Based on the original Burt Berkson protocol as well as my own personal and clinical experience, this is the program I recommend to clients for liver health, and one which I have been (mostly) following myself for almost 30 years:

  1. Alpha lipoic acid (600 mg a day): Alpha lipoic acid is a powerful antioxidant that has the unique property of recycling your vitamin C and vitamin E. (Dr. Berkson once wrote a book called The Alpha Lipoic Acid Breakthrough.)
  2. Selenium (400 mcg a day): Dr. Berkson calls selenium “birth control for viruses.” Indeed, studies have shown that AIDS patients with the highest selenium levels have much better T-cell counts.
  3. Saw palmetto (320 mg a day): Saw palmetto has long been used in herbal medicine as medicine for the prostate, but it is also a powerful antioxidant.
  4. Curcumin (approx. 1,000 mg): This powerful extract of turmeric, the Indian spice, has been studied for a host of health effects but is best known for being a powerful anti-inflammatory and liver- supportive nutrient.

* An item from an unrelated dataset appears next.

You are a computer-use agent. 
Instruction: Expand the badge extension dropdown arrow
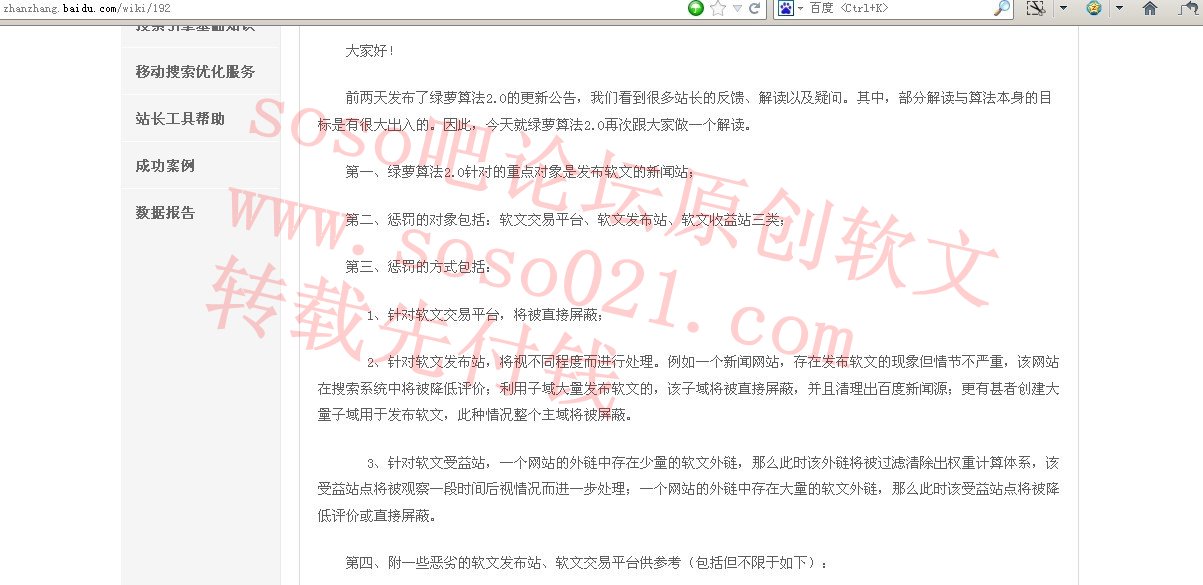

  5. N-acetyl cysteine (600 mg a day): N-acetyl cysteine (NAC) is a vitamin-like compound that is a good antioxidant on its own, but even more importantly, it prompts the body to make more glutathione, possibly the most important endogenous (made in the body) antioxidant in the human body. This is key to fighting oxidative stress as well as maintaining immune health.
  6. Fresh vegetables (and fruits): Juice heavy on beets, greens and cruciferous vegetables is high in natural anti-inflammatories and antioxidants.
  7. Dandelion root tea: Dandelion has a long history of use in herbal and Eastern medicine as a liver tonic.